A number of technologic advances in the early 1990s made VHFU possible, including new transducer materials (both polymer and crystalline) and new, reasonably priced, broadband electronics, including high-speed digitizers. Pavlin and Foster (20, 21, 22) described clinical findings with a 50-MHz ultrasound biomicroscope that was later developed into a commercial instrument, the ultrasound biomicroscope, or UBM (Paradigm Instruments, Salt Lake City, Utah). Our laboratory independently developed a series of scan platforms for ophthalmic imaging at 50 MHz that included features, such as 3-D acquisition of radiofrequency data and wide-angle scanning incorporating the entire anterior segment (12,13,16).

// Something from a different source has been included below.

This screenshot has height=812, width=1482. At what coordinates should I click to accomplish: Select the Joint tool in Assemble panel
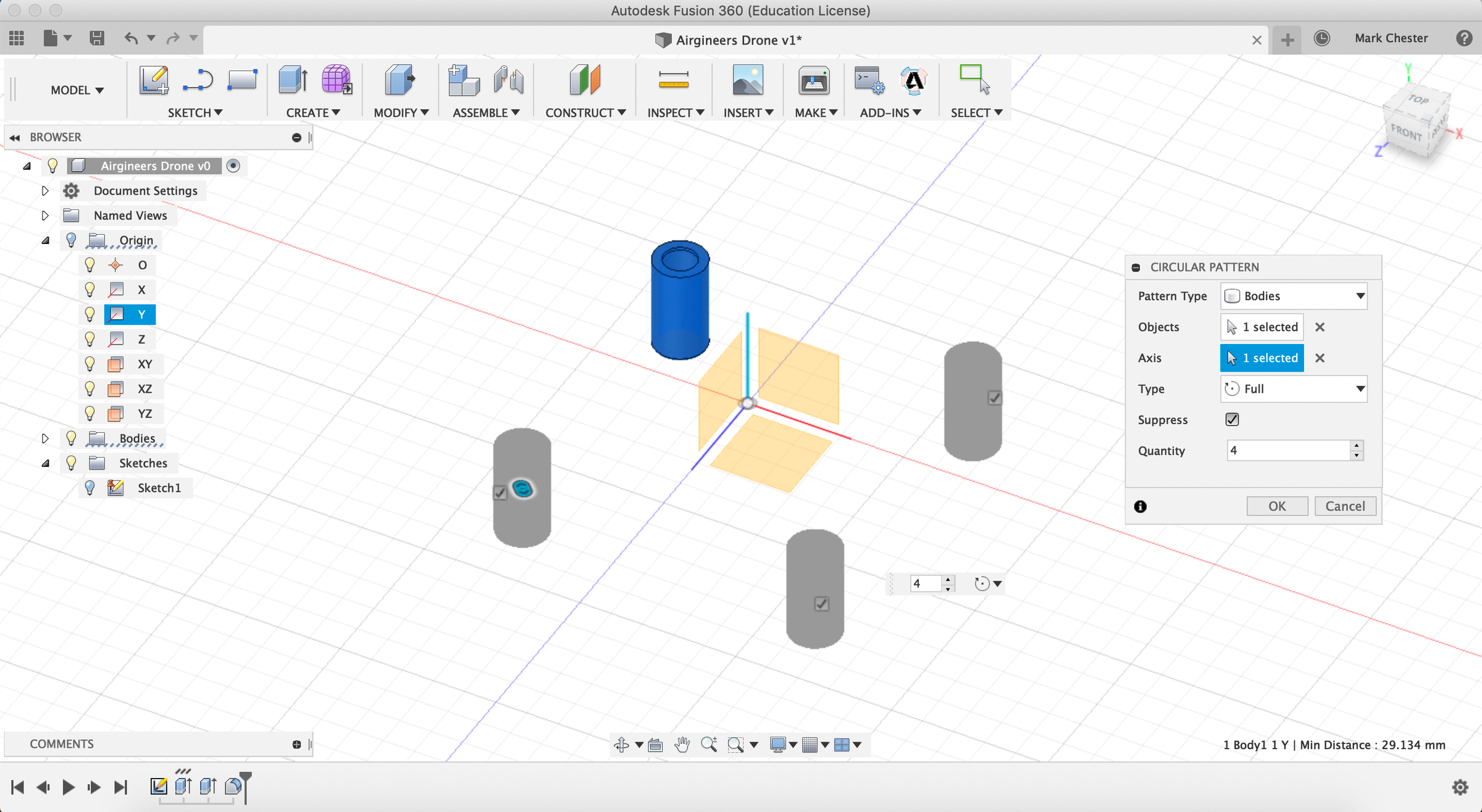pyautogui.click(x=508, y=80)
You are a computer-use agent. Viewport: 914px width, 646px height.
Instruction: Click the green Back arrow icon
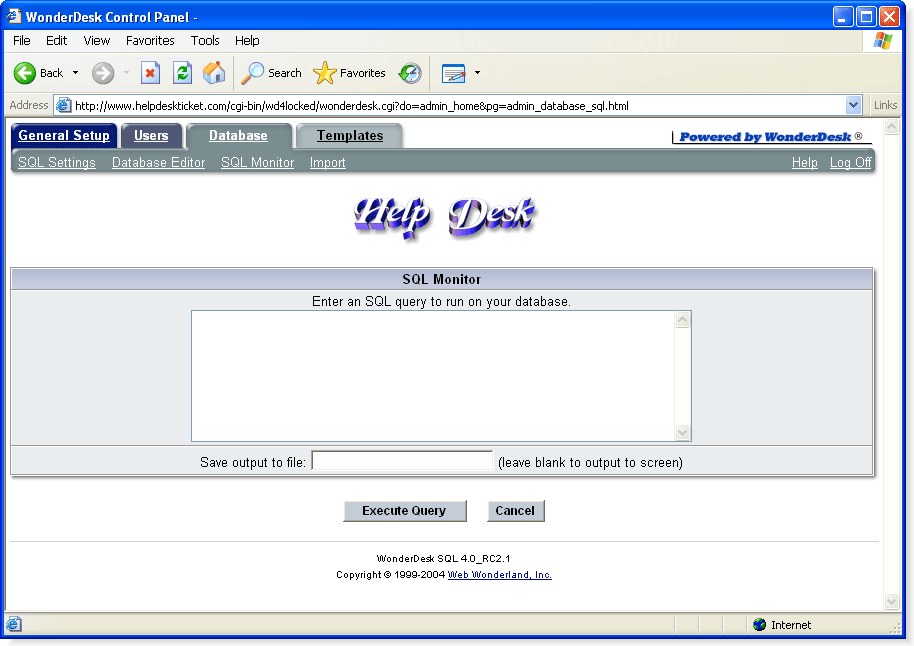[25, 73]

Because of the effect of attenuation, VHFU cannot be used for imaging of the posterior segment but can generate superb images of anterior segment anatomy and pathology, such as corneal scars (including effects of refractive surgery), tumors and cysts of the iris and ciliary body, ciliary body detachment, glaucoma syndromes (e.g., pupillary block), and hypotony. At a frequency of 50 MHz, we can expect a fivefold improvement in resolution compared to that of 10-MHz images, with axial and lateral resolutions of about 30 and 60 microns achievable (depending upon specifics of transducer pulse length and focal ratio).
To image the anterior segment, VHFU scans must be performed using an immersion technique, with the attenuating eyelid absent from the acoustic path. This can be accomplished using an eye cup or by forming a water-bath with a disposable surgical drape, usually in combination with a lid speculum. The Artemis-2 system (Ultralink, LLC, St. Petersburg, Florida) uses a disposable eyepiece consisting of a viscoelastic foam ring that forms a seal around the eye. Acting like a reverse swimming goggle, normal saline is introduced into the eyepiece to establish acoustic coupling. This system has the additional advantage of allowing optical visualization of the eye during scanning by use of a coaxial video camera.
In addition to the UBM and the Artemis, other manufacturers have introduced cost-effective VHFU instruments with handheld 35-MHz probes.